To perform sequential risk analysis, we generate 10,000 stochastic samples of storm sequences for each of the historical and future climate conditions. These samples were derived by sampling storms (according to a Poisson process with a rate as the TC annual frequency) and their associated hazards from the TC hazard datasets described above. Each stochastic sequence consists of 20 consecutive years of TC activity. For the primary analysis in this study, we maintain a constant TC frequency in the future climate. For the sensitivity analysis, we consider the increased TC frequency projected by the statistical-deterministic TC model in ref. 15 and the decreased TC frequency by up to 30% projected by a range of climate models ensembled in ref. 24.

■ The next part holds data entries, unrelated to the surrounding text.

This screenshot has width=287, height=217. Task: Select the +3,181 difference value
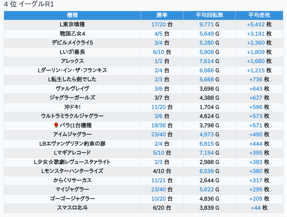(256, 34)
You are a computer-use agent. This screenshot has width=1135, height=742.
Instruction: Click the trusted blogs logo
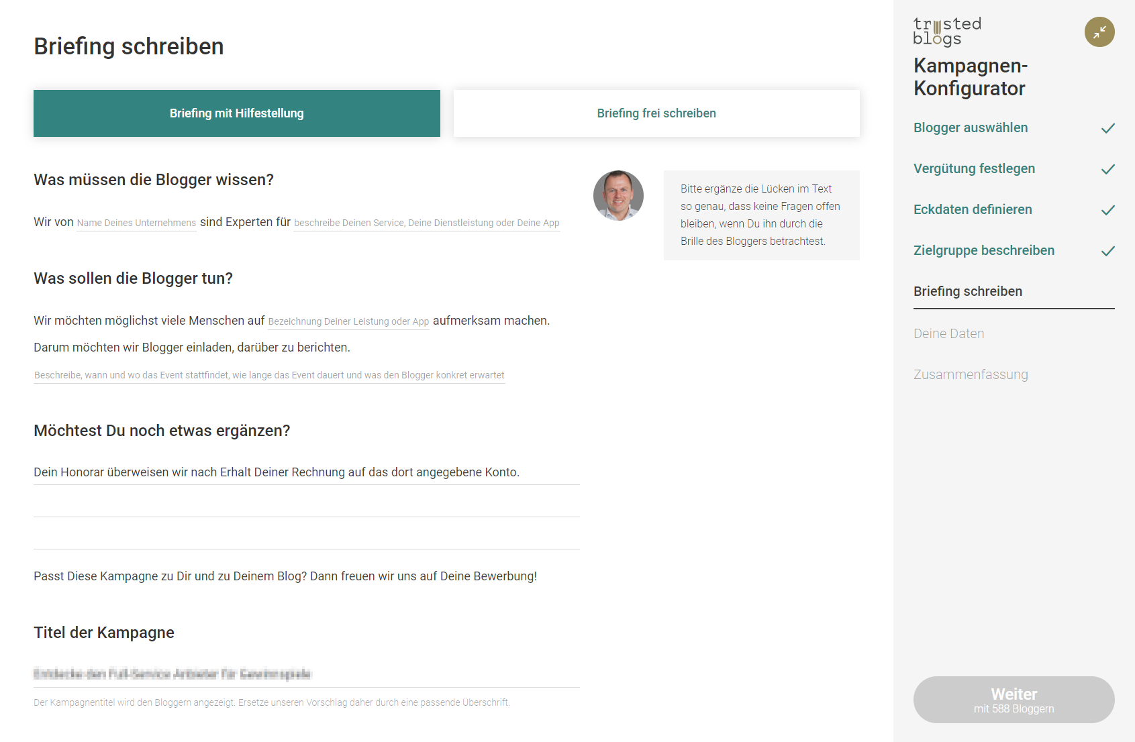(x=947, y=32)
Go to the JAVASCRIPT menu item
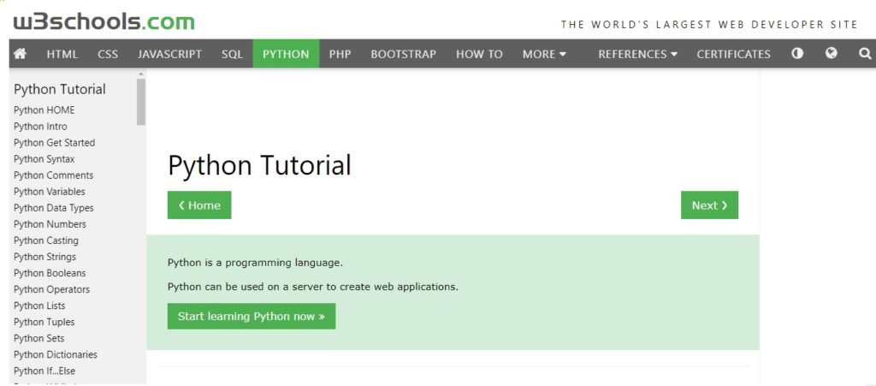Viewport: 876px width, 386px height. click(x=169, y=54)
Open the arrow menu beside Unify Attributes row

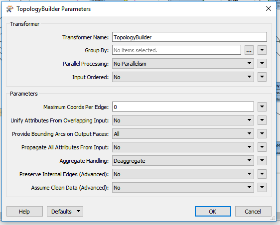point(262,120)
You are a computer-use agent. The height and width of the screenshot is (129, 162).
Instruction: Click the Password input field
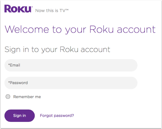(71, 83)
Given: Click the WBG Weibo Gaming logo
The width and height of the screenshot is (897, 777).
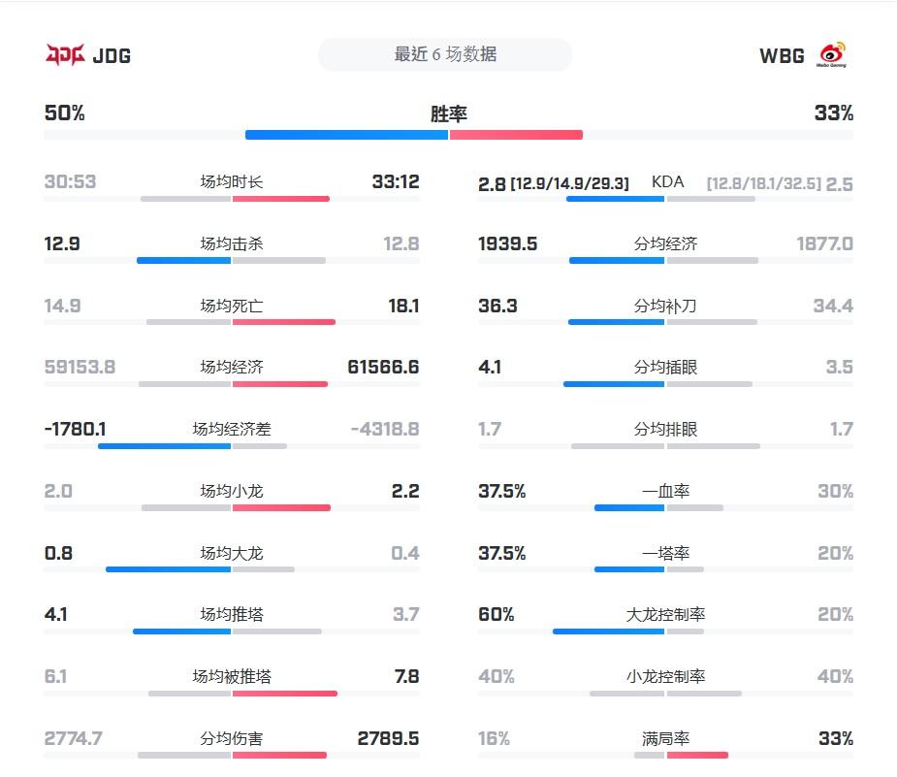Looking at the screenshot, I should (832, 55).
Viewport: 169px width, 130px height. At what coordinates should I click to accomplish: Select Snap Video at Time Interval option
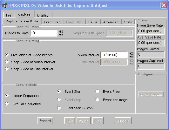pyautogui.click(x=7, y=69)
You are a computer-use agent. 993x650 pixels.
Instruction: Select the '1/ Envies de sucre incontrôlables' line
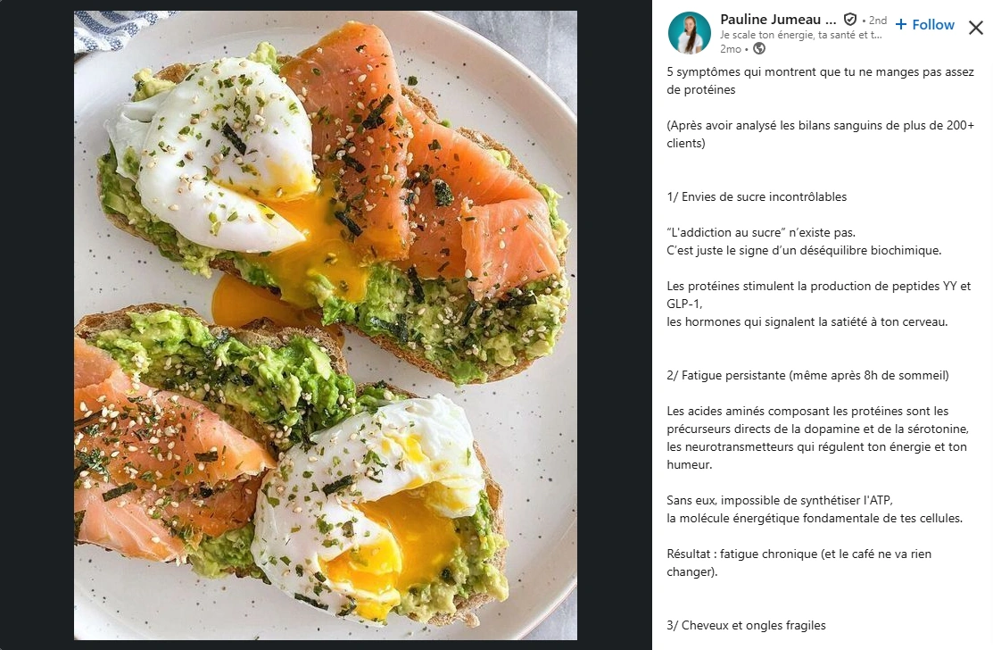(x=757, y=197)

For each sampled storm, we generate the spatial-temporal wind field, employing the classical Holland wind profile41 and accounting for the effects of surface friction and large-scale background wind following ref. 42, and converting one-minute mean winds to 3 s wind gusts using gust factors43. We estimate the coastal flood area by comparing the height of peak storm tide (if over levee height) to the ground surface elevation specified by the USGS 30 m DEM44, assuming that areas would be inundated when the storm tide exceeds the ground elevation.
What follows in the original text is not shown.